"If you're wondering why I'm taking a long time to respond to your patches,", began Theodore Ts'o on the linux-ext4 mailing list, in a thread that offered much insight into how and why to properly submit and test patches. "Patches that are accepted into mainline should do one and only one thing," Ted continued, "so if someone suggests that you make changes to your submitted patch, ideally what you should do is to resubmit the patch with the fixes --- and not submit a patch which is a delta to the previous one." He also noted that patch submitters often greatly outnumber maintainers dictating a higher standard of quality, "consider that for some maintainers, there may be 10 or 20 or 30 or more patch submitters in their subsystem. With that kind of submitter-to-maintainer ratio, the patch submitter simply has to do much more of the work, since otherwise the subsystem maintainer simply can't keep up."
Ted went on to acknowledge, "I happen to believe that we need to encourage newcomers to the kernel developer community, and so I spend more time mentoring people who are new to the process." He noted that his time was finite however, and that patches are accepted more quickly when they are easy to review and integrate. Regarding the filesystem for which the patches had been submitted, he added, "Ext4 is actually quite stable at this point. Very large numbers of people are using it, and most users are quite happy." For this reason, he pointed out that it is even more critical that the patches merged be of high quality. That said, he continued, "there is no such thing as code which is not buggy. For any non-trivial program, it's almost certain there are bugs. [...] Ext4 is not exempt from these fundamental laws of software engineering. 'Code is always buggy until the last user of the program dies'." He tied this back to the importance of testing patches before submitting, "keep in mind that the maxim that code which is not buggy also applies to your patches."
"I do think 'next' as it is has a few issues that either need to be fixed (unlikely - it's not the point of next) or just need to be aired as issues and understood," noted Linus Torvalds about the linux-next development tree, originally designed as a way to get subsystem maintainers more involved in managing merge conflicts. Linus continued, "I don't think anybody wants it to go away. The question in my mind is more along the way of how/whether it should be changed. There was some bickering about patches that weren't there, and some about how _partial_ series were there but then the finishing touches broke things."
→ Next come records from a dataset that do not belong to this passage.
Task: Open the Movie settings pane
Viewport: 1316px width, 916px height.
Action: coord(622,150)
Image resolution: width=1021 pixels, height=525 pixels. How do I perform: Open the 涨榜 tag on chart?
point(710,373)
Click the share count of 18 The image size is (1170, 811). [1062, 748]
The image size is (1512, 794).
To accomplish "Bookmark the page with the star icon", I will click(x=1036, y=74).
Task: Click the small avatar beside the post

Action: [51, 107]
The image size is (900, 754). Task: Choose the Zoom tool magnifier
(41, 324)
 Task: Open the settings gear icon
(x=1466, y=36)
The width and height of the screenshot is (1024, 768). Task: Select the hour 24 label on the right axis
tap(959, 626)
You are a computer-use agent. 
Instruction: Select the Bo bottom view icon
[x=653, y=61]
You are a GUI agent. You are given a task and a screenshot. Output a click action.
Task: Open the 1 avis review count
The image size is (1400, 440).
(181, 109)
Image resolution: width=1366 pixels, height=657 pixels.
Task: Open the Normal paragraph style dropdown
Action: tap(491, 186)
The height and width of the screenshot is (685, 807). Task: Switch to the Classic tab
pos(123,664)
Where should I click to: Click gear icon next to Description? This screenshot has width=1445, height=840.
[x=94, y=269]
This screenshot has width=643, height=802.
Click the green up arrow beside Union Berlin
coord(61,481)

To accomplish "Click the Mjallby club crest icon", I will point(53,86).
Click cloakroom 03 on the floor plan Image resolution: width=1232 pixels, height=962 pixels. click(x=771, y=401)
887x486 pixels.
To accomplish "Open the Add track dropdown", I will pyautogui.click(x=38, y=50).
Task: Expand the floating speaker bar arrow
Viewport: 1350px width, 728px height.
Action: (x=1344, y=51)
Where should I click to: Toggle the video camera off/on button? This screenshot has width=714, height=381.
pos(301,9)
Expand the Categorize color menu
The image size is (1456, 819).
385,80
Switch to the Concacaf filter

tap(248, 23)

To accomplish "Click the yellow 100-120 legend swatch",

He listed his two primary concerns as, "I don't think it does 'quality control', and I think that's pretty fundamental," and, "I don't think the 'next' thing works as well for the occasional developer that just has a few patches pending as it works for subsystem maintainers that are used to it." Linus continued, "I don't think either of the above issues is a 'problem' - I just think they should be acknowledged. I think 'next' is a good way for the big subsystem developers to be able to see problems early, but I really hope that nobody will _ever_ see next as a 'that's the way into Linus' tree', because for the above two reasons I do not think it can really work that way." Andrew Morton noted, "a lot of the bugs which hit your tree would have been quickly found in linux-next too," then added, "but it's all shuffling deckchairs, really. Are we actually merging better code as a reasult of all of this? Are we being more careful and reviewing better and testing better? Don't think so."
For many years, each Linux kernel release was assigned a series of three numbers, X.Y.Z, with an even Y indicating a "stable" release, and an odd Y indicating an "unstable" development release. Z was incremented for each individual kernel release. The "stable" 1.0.0 Linux kernel was released in March of 1994. New development was then continued in the "unstable" 1.1.z branch, until the "stable" 1.2.0 Linux kernel was release in March of 1995. Major improvements in the kernel lead to X being incremented to 2, and a "stable" 2.0 kernel was released in June of 1996. Active development then continued in the "unstable" 2.1 tree. This process continued with "stable" 2.2, 2.4 and 2.6 kernel trees, and each stable tree gained an official maintainer while Linux creator Linus Torvalds focused on newer features in the next "unstable" tree. Development in these "unstable" trees could go on for periods of multiple years before a "stable" tree was branched.
This long-standing odd/even development model was officially scrapped in 2004 thanks to the success that Linus and Andrew Morton were having working together, and significant "unstable" development began happening between each 2.6.Z release. In a recent thread it was asked what it would take for an "unstable" 2.7 development tree to be created, to which Linus noted replied:
"Nothing. I'm not going back to the old model. The new model is so much better that it's not even worth entertaining as a theory to go back. That said, I _am_ considering changing just the numbering. Not to go back to the old model, but because a constantly increasing minor number leads to big numbers. I'm not all that thrilled with '26' as a number: it's hard to remember. [..] I think the time-based releases (ie the '2 weeks of merge window until -rc1, followed by roughly two months of stabilization') has been so successful that I'd prefer to skip the version numbering model too. We don't do releases based on 'features' any more, so why should we do version _numbering_ based on 'features'?"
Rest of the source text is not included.